[Items listed in a dataset]
== Segment start ==
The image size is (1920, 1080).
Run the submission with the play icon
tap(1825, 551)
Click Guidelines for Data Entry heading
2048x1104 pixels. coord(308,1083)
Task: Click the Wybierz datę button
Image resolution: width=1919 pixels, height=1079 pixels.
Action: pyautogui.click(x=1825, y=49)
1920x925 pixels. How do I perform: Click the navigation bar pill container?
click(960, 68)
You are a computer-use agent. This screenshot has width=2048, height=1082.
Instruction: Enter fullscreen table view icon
== Segment end ==
(EXERCISE DETAILS): Once you have read the entries, repeat them all exactly.

(SOLUTION FOR THIS EXERCISE):
The image size is (1920, 1080).
Run the submission with the play icon
tap(1825, 551)
Click Guidelines for Data Entry heading
2048x1104 pixels. coord(308,1083)
Task: Click the Wybierz datę button
Image resolution: width=1919 pixels, height=1079 pixels.
Action: pyautogui.click(x=1825, y=49)
1920x925 pixels. How do I perform: Click the navigation bar pill container?
click(960, 68)
You are a computer-use agent. This screenshot has width=2048, height=1082.
Instruction: Enter fullscreen table view icon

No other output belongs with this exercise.